Aenigmastacus crandalli Temporal range: Ypresian PreꞒ Ꞓ O S D C P T J K Pg N

Scientific classification
- Kingdom: Animalia
- Phylum: Arthropoda
- Class: Malacostraca
- Order: Decapoda
- Suborder: Pleocyemata
- Family: Parastacidae
- Genus: †Aenigmastacus Feldmann, Schweitzer & Leahy, 2011
- Species: †A. crandalli
- Binomial name: †Aenigmastacus crandalli Feldmann, Schweitzer & Leahy, 2011

= Aenigmastacus =

- Authority: Feldmann, Schweitzer & Leahy, 2011
- Parent authority: Feldmann, Schweitzer & Leahy, 2011

Extinct genus of crayfish

Aenigmastacus crandalli is a species of fossil freshwater crayfish. It was found in early Eocene Okanagan Highlands lake deposits in British Columbia, and was described in 2011. It is the first member of the Gondwana-distributed family Parastacidae to be found in the Northern Hemisphere, and is the only species in the genus Aenigmastacus. Twelve specimens are known, with a total body length of 3–5 cm. On some specimens, details of the internal anatomy can be seen due to the exceptional preservation.

==Distribution==
Aenigmastacus was discovered in the Tranquille Formation's McAbee Fossil Beds of British Columbia, Canada, at . The McAbee beds comprise a 30 m thickness of siliceous sediments within a sequence dominated by volcaniclastic rocks. They are formed from lake deposits, based on the presence of five families of freshwater fish and other terrestrial taxa, and the fossil-bearing sediments have been dated to the Early Eocenes Ypresian. The deposition of a silica-rich sediment deriving from diatoms indicates a calm environment with little influx of terrestrial silt. There is an alternation of dark and light layers, which may indicate a seasonal change, such as freezing over in winter. The bottom of the lake was probably anoxic, which may have aided the preservation of fossils.

==Description==
Twelve "nearly complete" specimens of Aenigmastacus have been recovered, with total body lengths of between 3–5 cm. The carapace is thin and the form of the rostrum is not known. The antennae are as long as the carapace, but the eyes have not been preserved on any of the known specimens. The first pair of pereiopods are larger than the others, and are armed with a nearly symmetrical pair of chelae (claws). The pleon (abdomen) is generally smooth, and ends in a broad, slightly tapering telson with no diaeresis. The specimens of Aenigmastacus show exceptional preservation. In some specimens, dark areas formed of fluorapatite can be seen, which appear to represent soft tissue in a pattern congruent with the endophragmal skeleton of extant crayfishes. The trace of the alimentary tract is also visible in some specimens.

==Taxonomy==
Aenigmastacus crandalli was described as a new genus and species in the Journal of Crustacean Biology by Rodney Feldmann, Carrie Schweitzer and John Leahy in 2011. The genus name, Aenigmastacus, derives from the Latin aenigma, meaning "inexplicable", and the name of the genus Astacus, which is frequently used as a suffix for genus names of crayfish. The specific epithet crandalli commemorates the crayfish expert Keith A. Crandall of George Washington University.

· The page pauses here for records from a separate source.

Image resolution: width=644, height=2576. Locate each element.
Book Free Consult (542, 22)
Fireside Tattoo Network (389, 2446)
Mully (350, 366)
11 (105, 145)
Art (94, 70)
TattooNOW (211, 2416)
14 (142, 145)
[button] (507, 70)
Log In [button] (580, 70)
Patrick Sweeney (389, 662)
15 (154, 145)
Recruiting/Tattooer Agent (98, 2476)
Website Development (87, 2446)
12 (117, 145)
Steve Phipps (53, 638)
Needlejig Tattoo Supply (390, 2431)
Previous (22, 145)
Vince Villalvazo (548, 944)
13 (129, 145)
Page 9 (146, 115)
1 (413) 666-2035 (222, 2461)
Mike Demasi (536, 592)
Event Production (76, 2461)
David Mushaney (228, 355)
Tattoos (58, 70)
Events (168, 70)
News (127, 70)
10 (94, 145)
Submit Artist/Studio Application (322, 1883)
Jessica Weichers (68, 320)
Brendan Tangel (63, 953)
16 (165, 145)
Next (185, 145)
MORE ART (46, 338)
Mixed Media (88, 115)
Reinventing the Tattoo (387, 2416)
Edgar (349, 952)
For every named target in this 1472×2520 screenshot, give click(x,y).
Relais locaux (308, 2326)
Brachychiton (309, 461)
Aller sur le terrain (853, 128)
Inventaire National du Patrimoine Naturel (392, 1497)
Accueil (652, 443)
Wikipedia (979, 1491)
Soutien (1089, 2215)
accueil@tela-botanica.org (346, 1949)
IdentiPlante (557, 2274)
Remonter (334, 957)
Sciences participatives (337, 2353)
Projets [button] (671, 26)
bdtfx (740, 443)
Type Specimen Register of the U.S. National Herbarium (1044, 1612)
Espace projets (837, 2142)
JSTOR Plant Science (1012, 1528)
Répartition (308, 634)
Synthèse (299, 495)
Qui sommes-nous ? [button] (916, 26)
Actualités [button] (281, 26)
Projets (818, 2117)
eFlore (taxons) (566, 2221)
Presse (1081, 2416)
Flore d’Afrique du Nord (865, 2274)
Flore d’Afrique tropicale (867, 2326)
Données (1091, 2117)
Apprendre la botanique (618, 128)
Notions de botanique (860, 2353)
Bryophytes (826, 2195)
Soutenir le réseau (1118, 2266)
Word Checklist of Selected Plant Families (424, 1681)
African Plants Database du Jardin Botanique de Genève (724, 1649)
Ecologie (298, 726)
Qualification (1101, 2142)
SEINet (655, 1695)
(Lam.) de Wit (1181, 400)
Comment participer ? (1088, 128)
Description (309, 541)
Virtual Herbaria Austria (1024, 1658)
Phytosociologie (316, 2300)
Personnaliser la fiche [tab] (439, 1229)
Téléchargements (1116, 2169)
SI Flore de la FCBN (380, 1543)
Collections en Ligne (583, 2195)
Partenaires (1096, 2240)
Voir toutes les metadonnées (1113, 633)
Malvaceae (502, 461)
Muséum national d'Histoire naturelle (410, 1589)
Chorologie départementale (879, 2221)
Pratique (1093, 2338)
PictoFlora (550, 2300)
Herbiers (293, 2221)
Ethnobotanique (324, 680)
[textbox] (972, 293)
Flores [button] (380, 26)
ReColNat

The chief distinction between the Northern Hemisphere superfamily Astacoidea and the Southern Hemisphere superfamily Parastacoidea is usually the form of the genitalia, but these have not been preserved in any known specimen of Aenigmastacus. Feldmann et al. therefore relied on the form of the telson, which has a diaeresis (division into two halves) in Astacoidea, but none in Parastacoidea; this distinction was noted by Thomas Henry Huxley, Martin Glaessner and Horton H. Hobbs, Jr. While no diaeresis is visible on the telson of Aenigmastacus, a diaeresis on the uropods, which is seen in both superfamilies, is preserved in some specimens of Aenigmastacus, suggesting that its apparent absence from the telson is not merely an artefact of preservation.

==Biogeography==
Fossils of freshwater crayfish are extremely rare. Only 13 species are known in total, and only two from North America, the Astacidae species Pacifastacus chenoderma and the Cambaridae species Procambarus primaevus, both of which belong to families still represented in North America. Aenigmastacus, by contrast, belongs to the Southern Hemisphere family Parastacidae, and is that family's only Northern Hemisphere representative.